» **What is asked**
In the material below, locate every line that contains the word "Collapse", treating case as significant, and copy each such line.

[Records from a data source]
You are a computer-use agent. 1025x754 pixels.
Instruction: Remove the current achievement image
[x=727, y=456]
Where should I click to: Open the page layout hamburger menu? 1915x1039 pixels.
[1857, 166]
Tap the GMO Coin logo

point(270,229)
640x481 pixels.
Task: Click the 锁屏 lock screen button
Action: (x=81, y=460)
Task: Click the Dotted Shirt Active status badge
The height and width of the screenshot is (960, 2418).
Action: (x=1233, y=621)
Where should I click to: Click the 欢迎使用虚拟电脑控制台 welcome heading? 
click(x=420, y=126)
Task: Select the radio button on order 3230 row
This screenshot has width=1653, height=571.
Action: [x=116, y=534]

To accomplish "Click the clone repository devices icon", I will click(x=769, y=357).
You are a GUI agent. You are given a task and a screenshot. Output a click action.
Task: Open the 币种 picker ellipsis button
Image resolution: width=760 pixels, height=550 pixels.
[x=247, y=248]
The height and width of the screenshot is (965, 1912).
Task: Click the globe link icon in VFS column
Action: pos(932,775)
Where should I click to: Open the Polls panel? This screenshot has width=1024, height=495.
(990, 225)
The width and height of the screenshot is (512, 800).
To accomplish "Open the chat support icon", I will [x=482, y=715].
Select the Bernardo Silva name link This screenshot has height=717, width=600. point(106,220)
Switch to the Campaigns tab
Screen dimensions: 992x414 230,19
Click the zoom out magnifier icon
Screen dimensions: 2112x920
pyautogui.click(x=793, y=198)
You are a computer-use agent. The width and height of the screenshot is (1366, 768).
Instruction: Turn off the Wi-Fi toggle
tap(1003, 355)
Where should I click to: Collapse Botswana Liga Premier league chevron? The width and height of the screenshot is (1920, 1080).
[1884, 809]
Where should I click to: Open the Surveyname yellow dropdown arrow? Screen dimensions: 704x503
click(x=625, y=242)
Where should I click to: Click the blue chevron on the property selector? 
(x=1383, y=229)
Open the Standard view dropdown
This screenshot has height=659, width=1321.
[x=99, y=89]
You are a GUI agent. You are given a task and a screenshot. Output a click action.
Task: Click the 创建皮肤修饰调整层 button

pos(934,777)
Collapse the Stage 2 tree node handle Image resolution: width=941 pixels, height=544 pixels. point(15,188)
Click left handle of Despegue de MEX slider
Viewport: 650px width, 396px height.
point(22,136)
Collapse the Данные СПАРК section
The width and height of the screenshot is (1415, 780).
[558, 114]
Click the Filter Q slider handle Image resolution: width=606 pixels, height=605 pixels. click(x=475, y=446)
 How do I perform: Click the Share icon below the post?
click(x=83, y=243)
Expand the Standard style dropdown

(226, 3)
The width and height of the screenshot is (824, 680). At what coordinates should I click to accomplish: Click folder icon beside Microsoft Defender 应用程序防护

» **Finished answer**
Where should I click to: Collapse Botswana Liga Premier league chevron? The width and height of the screenshot is (1920, 1080).
Collapse the Stage 2 tree node handle Image resolution: width=941 pixels, height=544 pixels. point(15,188)
Collapse the Данные СПАРК section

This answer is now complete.